#### [Challenge]
Rewrite all of the material below, changing "Crystal Palace" to "Aston Villa" and leaving everything else the same.
----- Material provided
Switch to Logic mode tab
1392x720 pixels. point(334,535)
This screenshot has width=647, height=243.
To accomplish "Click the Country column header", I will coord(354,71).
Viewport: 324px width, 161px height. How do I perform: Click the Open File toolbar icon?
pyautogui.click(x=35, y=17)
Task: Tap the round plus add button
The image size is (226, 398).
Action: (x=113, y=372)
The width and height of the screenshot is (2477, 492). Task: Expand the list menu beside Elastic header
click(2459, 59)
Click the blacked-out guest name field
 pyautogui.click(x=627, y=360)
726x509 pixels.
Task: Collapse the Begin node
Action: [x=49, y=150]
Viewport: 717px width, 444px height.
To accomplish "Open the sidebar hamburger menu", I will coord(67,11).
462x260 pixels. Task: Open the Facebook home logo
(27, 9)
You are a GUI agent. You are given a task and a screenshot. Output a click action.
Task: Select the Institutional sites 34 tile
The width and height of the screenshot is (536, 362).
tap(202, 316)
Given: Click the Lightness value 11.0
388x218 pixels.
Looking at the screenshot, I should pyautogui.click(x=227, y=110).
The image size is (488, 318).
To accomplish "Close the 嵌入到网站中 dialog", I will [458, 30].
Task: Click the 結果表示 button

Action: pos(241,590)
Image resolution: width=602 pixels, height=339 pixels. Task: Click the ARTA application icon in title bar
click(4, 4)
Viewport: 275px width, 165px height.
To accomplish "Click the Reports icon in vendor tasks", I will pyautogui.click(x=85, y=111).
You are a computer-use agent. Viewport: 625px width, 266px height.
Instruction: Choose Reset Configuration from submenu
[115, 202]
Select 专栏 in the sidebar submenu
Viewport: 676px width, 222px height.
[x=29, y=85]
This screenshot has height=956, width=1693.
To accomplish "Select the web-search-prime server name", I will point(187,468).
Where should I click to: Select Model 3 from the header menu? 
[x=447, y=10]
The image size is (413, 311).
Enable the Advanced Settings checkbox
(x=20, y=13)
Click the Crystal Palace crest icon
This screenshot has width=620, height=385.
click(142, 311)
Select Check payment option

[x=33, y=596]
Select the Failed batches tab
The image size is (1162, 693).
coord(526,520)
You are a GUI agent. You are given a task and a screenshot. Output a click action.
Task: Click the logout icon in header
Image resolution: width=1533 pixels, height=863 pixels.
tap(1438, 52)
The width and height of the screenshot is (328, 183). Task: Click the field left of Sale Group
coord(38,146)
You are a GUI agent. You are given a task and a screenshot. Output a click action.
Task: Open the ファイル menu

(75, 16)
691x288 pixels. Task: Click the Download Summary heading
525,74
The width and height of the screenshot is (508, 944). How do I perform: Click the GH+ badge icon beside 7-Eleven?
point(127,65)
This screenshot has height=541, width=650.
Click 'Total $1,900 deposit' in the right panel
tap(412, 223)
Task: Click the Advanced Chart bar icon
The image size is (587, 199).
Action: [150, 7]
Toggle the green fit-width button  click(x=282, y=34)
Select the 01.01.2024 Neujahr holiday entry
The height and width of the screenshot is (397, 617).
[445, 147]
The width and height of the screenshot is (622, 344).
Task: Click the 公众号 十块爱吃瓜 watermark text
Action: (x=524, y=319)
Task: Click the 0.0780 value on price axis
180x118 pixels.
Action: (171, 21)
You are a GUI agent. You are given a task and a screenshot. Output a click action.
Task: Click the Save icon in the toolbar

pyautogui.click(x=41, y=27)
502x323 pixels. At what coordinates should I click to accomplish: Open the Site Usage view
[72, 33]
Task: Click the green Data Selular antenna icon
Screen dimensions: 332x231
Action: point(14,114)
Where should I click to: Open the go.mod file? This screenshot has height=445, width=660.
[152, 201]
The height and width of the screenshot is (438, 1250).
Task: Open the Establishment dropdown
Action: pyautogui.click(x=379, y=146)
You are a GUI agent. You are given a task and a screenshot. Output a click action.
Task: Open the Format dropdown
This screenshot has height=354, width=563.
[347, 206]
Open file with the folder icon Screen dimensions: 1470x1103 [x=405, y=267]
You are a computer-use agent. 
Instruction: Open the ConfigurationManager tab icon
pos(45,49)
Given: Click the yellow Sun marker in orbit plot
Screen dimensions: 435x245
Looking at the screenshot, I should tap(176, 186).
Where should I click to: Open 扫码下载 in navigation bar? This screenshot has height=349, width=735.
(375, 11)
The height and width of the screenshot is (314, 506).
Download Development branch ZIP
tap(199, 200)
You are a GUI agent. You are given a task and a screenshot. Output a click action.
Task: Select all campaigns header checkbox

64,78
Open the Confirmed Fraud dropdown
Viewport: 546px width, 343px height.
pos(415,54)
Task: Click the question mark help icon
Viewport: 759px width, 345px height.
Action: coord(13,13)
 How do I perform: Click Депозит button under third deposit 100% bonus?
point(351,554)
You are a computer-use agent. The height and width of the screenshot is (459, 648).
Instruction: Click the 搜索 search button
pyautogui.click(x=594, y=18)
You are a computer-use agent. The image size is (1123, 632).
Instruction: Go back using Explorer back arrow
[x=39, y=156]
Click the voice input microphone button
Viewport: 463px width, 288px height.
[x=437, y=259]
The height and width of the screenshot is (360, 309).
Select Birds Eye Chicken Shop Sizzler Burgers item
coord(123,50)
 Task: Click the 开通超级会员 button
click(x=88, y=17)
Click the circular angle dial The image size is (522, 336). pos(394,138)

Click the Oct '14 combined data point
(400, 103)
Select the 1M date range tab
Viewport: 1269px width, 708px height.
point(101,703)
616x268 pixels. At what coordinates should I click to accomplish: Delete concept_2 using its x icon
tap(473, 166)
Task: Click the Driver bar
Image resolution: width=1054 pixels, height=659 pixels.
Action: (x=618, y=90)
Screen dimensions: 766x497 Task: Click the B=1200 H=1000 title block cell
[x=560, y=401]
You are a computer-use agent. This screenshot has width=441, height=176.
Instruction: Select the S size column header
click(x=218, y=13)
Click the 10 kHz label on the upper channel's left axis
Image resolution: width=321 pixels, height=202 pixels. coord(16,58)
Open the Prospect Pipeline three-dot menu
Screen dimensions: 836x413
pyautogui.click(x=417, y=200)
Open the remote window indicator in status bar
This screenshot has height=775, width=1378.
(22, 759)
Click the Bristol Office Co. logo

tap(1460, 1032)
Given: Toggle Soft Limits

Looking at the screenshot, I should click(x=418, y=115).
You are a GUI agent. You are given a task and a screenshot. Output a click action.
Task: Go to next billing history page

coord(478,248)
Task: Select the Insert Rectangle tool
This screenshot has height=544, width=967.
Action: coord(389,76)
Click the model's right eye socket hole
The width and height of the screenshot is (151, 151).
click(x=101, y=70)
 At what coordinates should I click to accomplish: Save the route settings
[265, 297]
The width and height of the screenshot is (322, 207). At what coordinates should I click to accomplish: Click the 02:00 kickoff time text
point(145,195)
----------
#### [Task response]
Switch to Logic mode tab
1392x720 pixels. point(334,535)
This screenshot has width=647, height=243.
To accomplish "Click the Country column header", I will coord(354,71).
Viewport: 324px width, 161px height. How do I perform: Click the Open File toolbar icon?
pyautogui.click(x=35, y=17)
Task: Tap the round plus add button
The image size is (226, 398).
Action: (x=113, y=372)
The width and height of the screenshot is (2477, 492). Task: Expand the list menu beside Elastic header
click(2459, 59)
Click the blacked-out guest name field
 pyautogui.click(x=627, y=360)
726x509 pixels.
Task: Collapse the Begin node
Action: [x=49, y=150]
Viewport: 717px width, 444px height.
To accomplish "Open the sidebar hamburger menu", I will coord(67,11).
462x260 pixels. Task: Open the Facebook home logo
(27, 9)
You are a GUI agent. You are given a task and a screenshot. Output a click action.
Task: Select the Institutional sites 34 tile
The width and height of the screenshot is (536, 362).
tap(202, 316)
Given: Click the Lightness value 11.0
388x218 pixels.
Looking at the screenshot, I should pyautogui.click(x=227, y=110).
The image size is (488, 318).
To accomplish "Close the 嵌入到网站中 dialog", I will [458, 30].
Task: Click the 結果表示 button

Action: pos(241,590)
Image resolution: width=602 pixels, height=339 pixels. Task: Click the ARTA application icon in title bar
click(4, 4)
Viewport: 275px width, 165px height.
To accomplish "Click the Reports icon in vendor tasks", I will pyautogui.click(x=85, y=111).
You are a computer-use agent. Viewport: 625px width, 266px height.
Instruction: Choose Reset Configuration from submenu
[115, 202]
Select 专栏 in the sidebar submenu
Viewport: 676px width, 222px height.
[x=29, y=85]
This screenshot has height=956, width=1693.
To accomplish "Select the web-search-prime server name", I will point(187,468).
Where should I click to: Select Model 3 from the header menu? 
[x=447, y=10]
The image size is (413, 311).
Enable the Advanced Settings checkbox
(x=20, y=13)
Click the Aston Villa crest icon
This screenshot has width=620, height=385.
click(142, 311)
Select Check payment option

[x=33, y=596]
Select the Failed batches tab
The image size is (1162, 693).
coord(526,520)
You are a GUI agent. You are given a task and a screenshot. Output a click action.
Task: Click the logout icon in header
Image resolution: width=1533 pixels, height=863 pixels.
tap(1438, 52)
The width and height of the screenshot is (328, 183). Task: Click the field left of Sale Group
coord(38,146)
You are a GUI agent. You are given a task and a screenshot. Output a click action.
Task: Open the ファイル menu

(75, 16)
691x288 pixels. Task: Click the Download Summary heading
525,74
The width and height of the screenshot is (508, 944). How do I perform: Click the GH+ badge icon beside 7-Eleven?
point(127,65)
This screenshot has height=541, width=650.
Click 'Total $1,900 deposit' in the right panel
tap(412, 223)
Task: Click the Advanced Chart bar icon
The image size is (587, 199).
Action: [150, 7]
Toggle the green fit-width button  click(x=282, y=34)
Select the 01.01.2024 Neujahr holiday entry
The height and width of the screenshot is (397, 617).
[445, 147]
The width and height of the screenshot is (622, 344).
Task: Click the 公众号 十块爱吃瓜 watermark text
Action: (x=524, y=319)
Task: Click the 0.0780 value on price axis
180x118 pixels.
Action: (171, 21)
You are a GUI agent. You are given a task and a screenshot. Output a click action.
Task: Click the Save icon in the toolbar

pyautogui.click(x=41, y=27)
502x323 pixels. At what coordinates should I click to accomplish: Open the Site Usage view
[72, 33]
Task: Click the green Data Selular antenna icon
Screen dimensions: 332x231
Action: point(14,114)
Where should I click to: Open the go.mod file? This screenshot has height=445, width=660.
[152, 201]
The height and width of the screenshot is (438, 1250).
Task: Open the Establishment dropdown
Action: pyautogui.click(x=379, y=146)
You are a GUI agent. You are given a task and a screenshot. Output a click action.
Task: Open the Format dropdown
This screenshot has height=354, width=563.
[347, 206]
Open file with the folder icon Screen dimensions: 1470x1103 [x=405, y=267]
You are a computer-use agent. 
Instruction: Open the ConfigurationManager tab icon
pos(45,49)
Given: Click the yellow Sun marker in orbit plot
Screen dimensions: 435x245
Looking at the screenshot, I should tap(176, 186).
Where should I click to: Open 扫码下载 in navigation bar? This screenshot has height=349, width=735.
(375, 11)
The height and width of the screenshot is (314, 506).
Download Development branch ZIP
tap(199, 200)
You are a GUI agent. You are given a task and a screenshot. Output a click action.
Task: Select all campaigns header checkbox

64,78
Open the Confirmed Fraud dropdown
Viewport: 546px width, 343px height.
pos(415,54)
Task: Click the question mark help icon
Viewport: 759px width, 345px height.
Action: coord(13,13)
 How do I perform: Click Депозит button under third deposit 100% bonus?
point(351,554)
You are a computer-use agent. The height and width of the screenshot is (459, 648).
Instruction: Click the 搜索 search button
pyautogui.click(x=594, y=18)
You are a computer-use agent. The image size is (1123, 632).
Instruction: Go back using Explorer back arrow
[x=39, y=156]
Click the voice input microphone button
Viewport: 463px width, 288px height.
[x=437, y=259]
The height and width of the screenshot is (360, 309).
Select Birds Eye Chicken Shop Sizzler Burgers item
coord(123,50)
 Task: Click the 开通超级会员 button
click(x=88, y=17)
Click the circular angle dial The image size is (522, 336). pos(394,138)

Click the Oct '14 combined data point
(400, 103)
Select the 1M date range tab
Viewport: 1269px width, 708px height.
point(101,703)
616x268 pixels. At what coordinates should I click to accomplish: Delete concept_2 using its x icon
tap(473, 166)
Task: Click the Driver bar
Image resolution: width=1054 pixels, height=659 pixels.
Action: (x=618, y=90)
Screen dimensions: 766x497 Task: Click the B=1200 H=1000 title block cell
[x=560, y=401]
You are a computer-use agent. This screenshot has width=441, height=176.
Instruction: Select the S size column header
click(x=218, y=13)
Click the 10 kHz label on the upper channel's left axis
Image resolution: width=321 pixels, height=202 pixels. coord(16,58)
Open the Prospect Pipeline three-dot menu
Screen dimensions: 836x413
pyautogui.click(x=417, y=200)
Open the remote window indicator in status bar
This screenshot has height=775, width=1378.
(22, 759)
Click the Bristol Office Co. logo

tap(1460, 1032)
Given: Toggle Soft Limits

Looking at the screenshot, I should click(x=418, y=115).
You are a GUI agent. You are given a task and a screenshot. Output a click action.
Task: Go to next billing history page

coord(478,248)
Task: Select the Insert Rectangle tool
This screenshot has height=544, width=967.
Action: coord(389,76)
Click the model's right eye socket hole
The width and height of the screenshot is (151, 151).
click(x=101, y=70)
 At what coordinates should I click to accomplish: Save the route settings
[265, 297]
The width and height of the screenshot is (322, 207). At what coordinates should I click to accomplish: Click the 02:00 kickoff time text
point(145,195)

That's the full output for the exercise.